The control buttons that aren't working are Clean, Broil, Bake.  The other buttons are working.  

Recently, when turning on the oven via the control panel, the oven would start to heat up, and very shortly thereafter, it would turn off.  By turning on the oven on a few more times, it would eventually stay on.

Now, when pressing the Bake Temp control panel button, nothing happens at all. 

I believe this happened to us last year, around the same time of year.  We've had lots of rain and it's very humid here.  Once the humidity lowers, the controls work again.

I have found a site that sells parts for this model, but not sure which part would need replacing.  Here is where I found some parts listed:  APWagner Appliance Parts Source

The range is about 23 years old and I know I need a new one.  I was just hoping that perhaps it might be something minor.

Thanking in advance for any help or comments, it is greatly appreciated.


----------



## nealtw (May 27, 2011)

Not sure about electronics but you should make sure you are getting 240 volts.
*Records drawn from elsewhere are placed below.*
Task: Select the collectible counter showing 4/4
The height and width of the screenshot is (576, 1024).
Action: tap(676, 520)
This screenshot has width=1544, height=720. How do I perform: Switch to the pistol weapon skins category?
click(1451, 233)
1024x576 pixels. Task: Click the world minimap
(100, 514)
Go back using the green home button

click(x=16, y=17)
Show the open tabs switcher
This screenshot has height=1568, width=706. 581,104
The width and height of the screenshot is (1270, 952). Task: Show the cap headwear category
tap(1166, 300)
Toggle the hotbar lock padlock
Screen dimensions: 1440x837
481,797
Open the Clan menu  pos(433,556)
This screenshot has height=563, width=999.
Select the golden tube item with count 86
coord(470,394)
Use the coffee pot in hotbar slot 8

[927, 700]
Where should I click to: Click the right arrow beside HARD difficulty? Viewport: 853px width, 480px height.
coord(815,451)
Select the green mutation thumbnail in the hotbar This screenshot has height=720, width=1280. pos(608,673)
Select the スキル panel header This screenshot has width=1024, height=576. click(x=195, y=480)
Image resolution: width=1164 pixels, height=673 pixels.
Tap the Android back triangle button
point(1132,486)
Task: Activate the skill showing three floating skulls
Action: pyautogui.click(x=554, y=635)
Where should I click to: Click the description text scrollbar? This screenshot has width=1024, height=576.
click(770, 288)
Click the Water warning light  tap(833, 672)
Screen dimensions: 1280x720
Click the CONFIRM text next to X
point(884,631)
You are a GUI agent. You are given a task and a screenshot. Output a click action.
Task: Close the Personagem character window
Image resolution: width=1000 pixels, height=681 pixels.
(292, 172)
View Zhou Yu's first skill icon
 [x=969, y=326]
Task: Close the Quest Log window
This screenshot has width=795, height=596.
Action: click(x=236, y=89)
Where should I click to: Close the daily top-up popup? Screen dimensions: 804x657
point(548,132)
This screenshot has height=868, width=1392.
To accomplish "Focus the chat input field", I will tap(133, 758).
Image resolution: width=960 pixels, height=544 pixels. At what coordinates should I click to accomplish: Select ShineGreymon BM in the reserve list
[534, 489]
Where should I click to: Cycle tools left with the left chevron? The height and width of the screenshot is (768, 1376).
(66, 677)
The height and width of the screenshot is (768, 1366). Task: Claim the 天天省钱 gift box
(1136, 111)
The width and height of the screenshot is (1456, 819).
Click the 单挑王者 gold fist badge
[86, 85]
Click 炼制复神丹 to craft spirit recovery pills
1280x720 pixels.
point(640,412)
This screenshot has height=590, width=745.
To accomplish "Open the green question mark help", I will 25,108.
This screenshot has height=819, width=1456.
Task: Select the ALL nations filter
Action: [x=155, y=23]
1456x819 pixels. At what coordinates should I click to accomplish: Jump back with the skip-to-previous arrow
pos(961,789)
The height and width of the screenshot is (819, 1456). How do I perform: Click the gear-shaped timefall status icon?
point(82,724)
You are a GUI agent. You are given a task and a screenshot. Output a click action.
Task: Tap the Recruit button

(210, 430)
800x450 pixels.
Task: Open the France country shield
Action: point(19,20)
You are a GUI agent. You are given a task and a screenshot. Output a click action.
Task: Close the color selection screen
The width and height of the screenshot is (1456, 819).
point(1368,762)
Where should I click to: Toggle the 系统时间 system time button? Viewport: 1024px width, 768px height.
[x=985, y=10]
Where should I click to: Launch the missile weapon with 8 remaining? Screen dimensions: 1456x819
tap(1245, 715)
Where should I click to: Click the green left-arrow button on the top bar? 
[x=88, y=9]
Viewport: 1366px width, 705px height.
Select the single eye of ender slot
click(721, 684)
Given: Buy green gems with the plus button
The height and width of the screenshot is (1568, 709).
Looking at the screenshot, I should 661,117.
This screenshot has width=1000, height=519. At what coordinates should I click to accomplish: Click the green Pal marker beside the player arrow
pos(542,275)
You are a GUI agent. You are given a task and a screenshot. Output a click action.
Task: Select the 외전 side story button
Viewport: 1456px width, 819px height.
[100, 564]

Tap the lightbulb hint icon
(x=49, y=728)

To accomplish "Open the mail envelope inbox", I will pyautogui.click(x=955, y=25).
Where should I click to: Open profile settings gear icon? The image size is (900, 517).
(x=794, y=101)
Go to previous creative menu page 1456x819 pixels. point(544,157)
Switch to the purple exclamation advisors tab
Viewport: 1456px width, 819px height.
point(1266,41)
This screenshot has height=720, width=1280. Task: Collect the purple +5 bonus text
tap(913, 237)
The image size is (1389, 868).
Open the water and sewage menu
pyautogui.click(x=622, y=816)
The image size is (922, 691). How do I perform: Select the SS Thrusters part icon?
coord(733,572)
In your main breaker box you will have a 40 amp double breaker. Sometimes this is 2 breakers side by side tied together so if one kicks they both go off. Sometimes one kicks of by it self. You could have loose connections at the breaker or at the plug behind the range, or a bad breaker. After all that the range is past its prime.


----------



## m4p (May 28, 2011)

Thanks so much for the reply, Neal.  I will definitely check those things out and let you know what happens.

Thanks again, I really appreciate it.


----------



## m4p (Jun 8, 2011)

Checked the 240 switches at the panel but nothing was amiss.  I reset them just for the heck of it.

Looked at the clock and control panel for the range, didn't see any lose or dirty connections.  Didn't see any broken soder either.  I have a feeling it is the clock/control panel and not worth the money it would cost to replace on a 23 year old range.  

So now starts the process of finding a new range, I guess.

Anyway, thanks again for your reply, Neal.


----------